(Pixel coordinate grounding data)
-- Opening Marker --

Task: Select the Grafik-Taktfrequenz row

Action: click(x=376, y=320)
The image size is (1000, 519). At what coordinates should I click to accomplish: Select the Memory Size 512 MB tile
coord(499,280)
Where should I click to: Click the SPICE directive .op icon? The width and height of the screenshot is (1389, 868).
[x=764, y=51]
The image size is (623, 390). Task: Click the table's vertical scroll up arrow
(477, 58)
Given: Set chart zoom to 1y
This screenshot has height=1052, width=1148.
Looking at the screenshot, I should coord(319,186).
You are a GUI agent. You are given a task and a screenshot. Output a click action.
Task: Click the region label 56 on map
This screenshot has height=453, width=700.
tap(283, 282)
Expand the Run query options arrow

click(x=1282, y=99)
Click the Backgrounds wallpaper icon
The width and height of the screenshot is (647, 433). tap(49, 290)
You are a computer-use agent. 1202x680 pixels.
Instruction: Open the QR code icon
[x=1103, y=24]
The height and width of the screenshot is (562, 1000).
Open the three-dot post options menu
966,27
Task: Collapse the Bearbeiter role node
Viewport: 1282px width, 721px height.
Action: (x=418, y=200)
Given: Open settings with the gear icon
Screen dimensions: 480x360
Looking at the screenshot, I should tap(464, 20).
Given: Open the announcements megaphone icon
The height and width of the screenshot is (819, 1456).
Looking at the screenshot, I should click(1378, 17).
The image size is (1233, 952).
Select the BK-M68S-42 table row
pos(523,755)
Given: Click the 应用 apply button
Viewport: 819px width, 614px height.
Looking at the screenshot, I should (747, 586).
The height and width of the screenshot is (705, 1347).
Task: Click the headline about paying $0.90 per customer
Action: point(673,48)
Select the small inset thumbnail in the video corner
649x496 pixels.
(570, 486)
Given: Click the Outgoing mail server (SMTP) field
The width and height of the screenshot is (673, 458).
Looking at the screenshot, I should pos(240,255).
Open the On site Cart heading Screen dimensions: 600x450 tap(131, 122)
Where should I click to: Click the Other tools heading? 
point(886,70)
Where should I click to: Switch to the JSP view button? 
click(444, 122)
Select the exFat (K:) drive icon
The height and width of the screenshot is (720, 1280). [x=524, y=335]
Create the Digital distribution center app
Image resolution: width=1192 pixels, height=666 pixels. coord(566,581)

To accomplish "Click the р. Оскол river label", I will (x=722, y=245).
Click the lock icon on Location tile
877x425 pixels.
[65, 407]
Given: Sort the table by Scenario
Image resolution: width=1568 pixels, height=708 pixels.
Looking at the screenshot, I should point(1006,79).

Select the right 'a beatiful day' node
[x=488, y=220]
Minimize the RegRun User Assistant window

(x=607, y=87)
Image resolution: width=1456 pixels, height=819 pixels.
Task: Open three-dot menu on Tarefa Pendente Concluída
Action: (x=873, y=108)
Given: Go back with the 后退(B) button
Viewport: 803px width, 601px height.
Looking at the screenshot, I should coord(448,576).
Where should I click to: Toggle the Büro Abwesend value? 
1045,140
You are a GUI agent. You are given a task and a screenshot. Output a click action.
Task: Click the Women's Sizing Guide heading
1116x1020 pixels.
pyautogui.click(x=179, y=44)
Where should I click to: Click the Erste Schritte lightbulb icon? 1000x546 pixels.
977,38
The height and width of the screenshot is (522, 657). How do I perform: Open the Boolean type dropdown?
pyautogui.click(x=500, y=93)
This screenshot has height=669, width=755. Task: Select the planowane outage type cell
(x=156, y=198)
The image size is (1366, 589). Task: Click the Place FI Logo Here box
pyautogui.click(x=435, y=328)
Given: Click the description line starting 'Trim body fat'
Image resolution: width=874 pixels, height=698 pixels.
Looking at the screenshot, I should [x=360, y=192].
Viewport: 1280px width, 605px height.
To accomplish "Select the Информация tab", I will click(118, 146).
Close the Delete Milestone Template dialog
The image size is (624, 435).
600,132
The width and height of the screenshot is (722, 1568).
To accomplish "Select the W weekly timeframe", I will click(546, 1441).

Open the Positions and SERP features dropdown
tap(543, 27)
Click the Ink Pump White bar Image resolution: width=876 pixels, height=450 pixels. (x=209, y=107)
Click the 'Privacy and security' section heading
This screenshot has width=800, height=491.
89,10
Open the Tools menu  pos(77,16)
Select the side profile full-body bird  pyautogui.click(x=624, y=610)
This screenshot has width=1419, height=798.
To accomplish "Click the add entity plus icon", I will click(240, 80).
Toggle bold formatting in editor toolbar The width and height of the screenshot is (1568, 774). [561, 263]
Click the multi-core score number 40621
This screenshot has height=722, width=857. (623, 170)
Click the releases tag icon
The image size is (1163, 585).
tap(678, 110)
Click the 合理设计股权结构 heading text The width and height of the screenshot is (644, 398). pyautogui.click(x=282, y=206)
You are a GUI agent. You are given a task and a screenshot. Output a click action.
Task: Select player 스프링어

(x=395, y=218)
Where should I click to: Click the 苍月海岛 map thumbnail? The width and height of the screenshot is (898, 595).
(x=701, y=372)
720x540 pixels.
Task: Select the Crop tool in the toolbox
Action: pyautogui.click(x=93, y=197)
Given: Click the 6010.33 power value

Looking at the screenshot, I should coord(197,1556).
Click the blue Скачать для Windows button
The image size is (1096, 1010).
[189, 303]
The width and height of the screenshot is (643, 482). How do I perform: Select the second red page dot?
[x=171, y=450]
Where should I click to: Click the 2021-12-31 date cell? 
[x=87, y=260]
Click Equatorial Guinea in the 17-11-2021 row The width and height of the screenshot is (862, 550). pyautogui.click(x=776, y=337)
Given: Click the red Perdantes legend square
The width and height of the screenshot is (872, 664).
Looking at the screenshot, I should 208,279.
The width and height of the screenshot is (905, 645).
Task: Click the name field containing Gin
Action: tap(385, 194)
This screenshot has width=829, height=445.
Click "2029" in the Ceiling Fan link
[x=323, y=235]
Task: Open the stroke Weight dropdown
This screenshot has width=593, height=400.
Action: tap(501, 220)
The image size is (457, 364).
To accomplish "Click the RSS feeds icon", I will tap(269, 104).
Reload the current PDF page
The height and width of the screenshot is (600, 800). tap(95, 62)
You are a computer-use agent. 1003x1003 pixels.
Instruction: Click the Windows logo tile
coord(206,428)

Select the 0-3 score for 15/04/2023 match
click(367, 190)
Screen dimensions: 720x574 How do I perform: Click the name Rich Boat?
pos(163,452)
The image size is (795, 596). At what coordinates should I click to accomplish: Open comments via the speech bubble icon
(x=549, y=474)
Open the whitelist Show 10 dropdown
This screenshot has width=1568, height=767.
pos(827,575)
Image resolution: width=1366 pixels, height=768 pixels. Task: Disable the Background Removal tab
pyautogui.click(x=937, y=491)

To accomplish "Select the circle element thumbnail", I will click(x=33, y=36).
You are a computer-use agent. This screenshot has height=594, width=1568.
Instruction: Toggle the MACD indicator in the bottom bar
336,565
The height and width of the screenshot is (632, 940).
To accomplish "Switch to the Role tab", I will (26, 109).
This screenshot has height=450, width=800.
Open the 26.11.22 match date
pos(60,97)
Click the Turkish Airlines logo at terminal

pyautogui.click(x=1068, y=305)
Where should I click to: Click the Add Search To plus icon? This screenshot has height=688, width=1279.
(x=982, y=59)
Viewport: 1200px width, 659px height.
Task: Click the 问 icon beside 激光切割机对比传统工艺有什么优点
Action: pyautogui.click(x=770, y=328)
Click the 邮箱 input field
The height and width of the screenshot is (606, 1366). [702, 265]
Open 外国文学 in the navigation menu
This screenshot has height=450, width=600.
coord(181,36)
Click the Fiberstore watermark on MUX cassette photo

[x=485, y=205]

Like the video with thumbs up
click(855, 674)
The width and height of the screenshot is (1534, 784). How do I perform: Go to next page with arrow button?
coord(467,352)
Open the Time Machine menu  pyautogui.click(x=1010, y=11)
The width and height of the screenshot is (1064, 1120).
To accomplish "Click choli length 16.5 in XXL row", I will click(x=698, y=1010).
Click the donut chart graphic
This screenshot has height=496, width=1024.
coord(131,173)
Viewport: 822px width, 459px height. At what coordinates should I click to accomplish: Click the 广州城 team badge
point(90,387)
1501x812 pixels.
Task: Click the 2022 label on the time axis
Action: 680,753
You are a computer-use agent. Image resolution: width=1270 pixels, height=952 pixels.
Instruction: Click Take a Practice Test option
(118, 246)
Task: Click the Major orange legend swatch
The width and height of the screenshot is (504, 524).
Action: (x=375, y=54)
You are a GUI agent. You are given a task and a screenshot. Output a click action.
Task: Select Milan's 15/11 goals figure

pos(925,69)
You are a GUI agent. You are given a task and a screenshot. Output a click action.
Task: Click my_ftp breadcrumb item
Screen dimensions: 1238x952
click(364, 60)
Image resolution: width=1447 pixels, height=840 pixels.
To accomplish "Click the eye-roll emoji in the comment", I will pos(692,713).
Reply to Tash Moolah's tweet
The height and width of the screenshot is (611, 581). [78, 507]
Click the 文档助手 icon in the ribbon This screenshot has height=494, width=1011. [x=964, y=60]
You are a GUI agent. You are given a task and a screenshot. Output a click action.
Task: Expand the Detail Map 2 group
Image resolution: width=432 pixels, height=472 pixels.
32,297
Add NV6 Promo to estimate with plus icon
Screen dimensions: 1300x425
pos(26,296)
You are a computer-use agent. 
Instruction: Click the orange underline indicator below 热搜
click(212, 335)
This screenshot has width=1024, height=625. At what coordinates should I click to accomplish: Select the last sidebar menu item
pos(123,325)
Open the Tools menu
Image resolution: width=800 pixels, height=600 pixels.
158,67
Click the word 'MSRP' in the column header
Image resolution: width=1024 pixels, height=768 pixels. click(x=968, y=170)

-- Closing Marker --

Above are some records; copy each line there that contains "legend".

## Response to the exercise
Given: Click the red Perdantes legend square
Task: Click the Major orange legend swatch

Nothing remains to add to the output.